Exercise directions. Without any pictures, retype exactly the lines that begin at the one holding "You are a GUI" and end at the last line of the data below.

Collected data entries
------------------------

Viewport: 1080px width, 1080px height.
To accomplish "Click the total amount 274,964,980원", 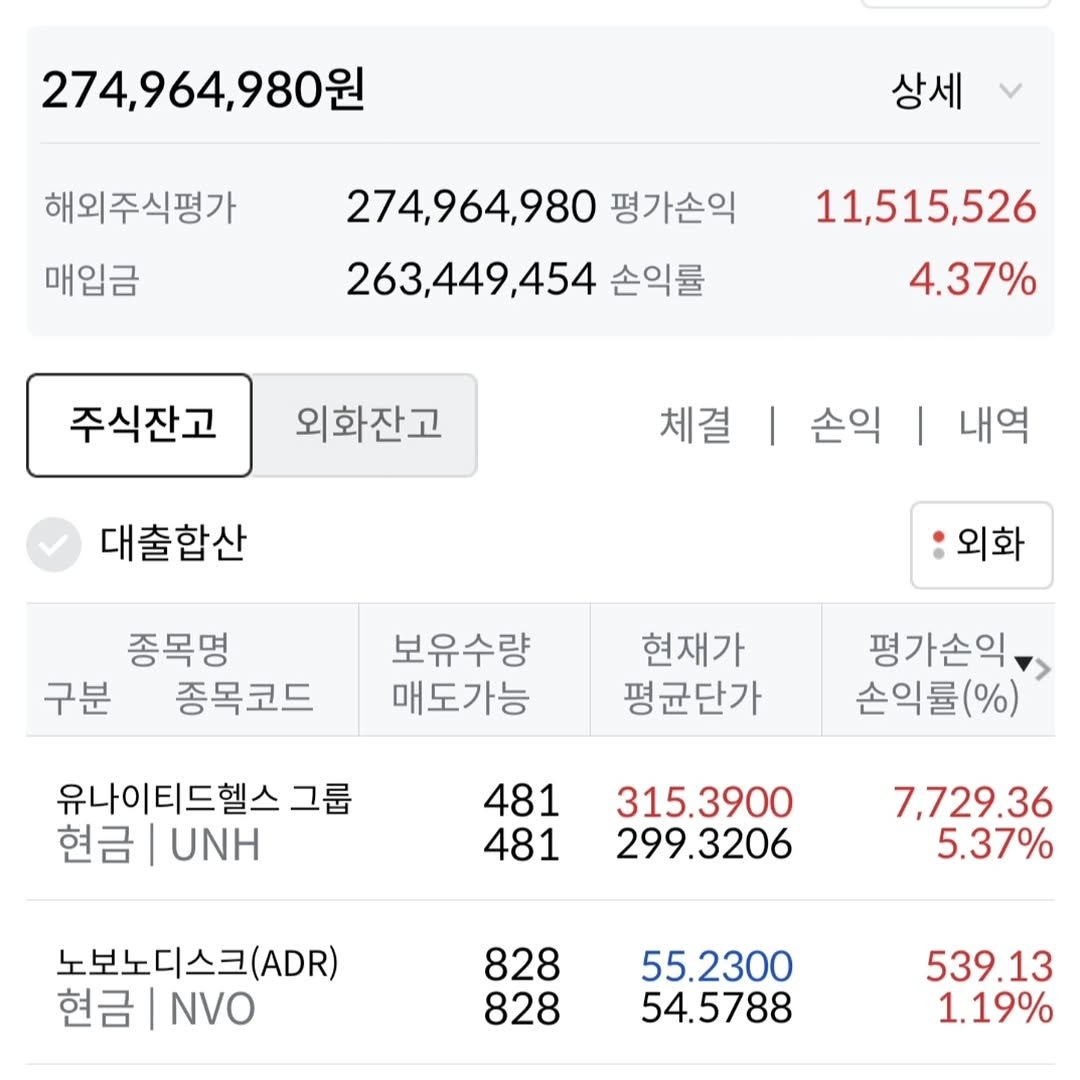I will [x=203, y=91].
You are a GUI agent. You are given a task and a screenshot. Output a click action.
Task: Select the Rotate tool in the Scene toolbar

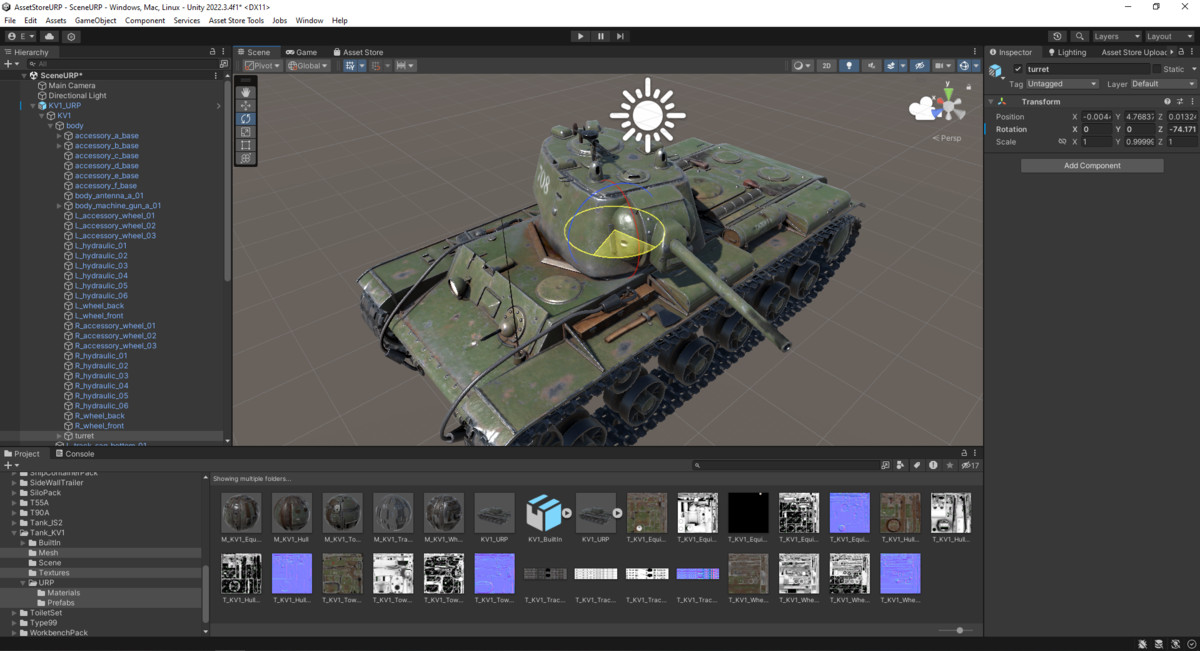click(245, 118)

------------------------

Answer box.
You are a GUI agent. You are given a task and a screenshot. Output a click action.
Task: Select the Rotate tool in the Scene toolbar

click(245, 118)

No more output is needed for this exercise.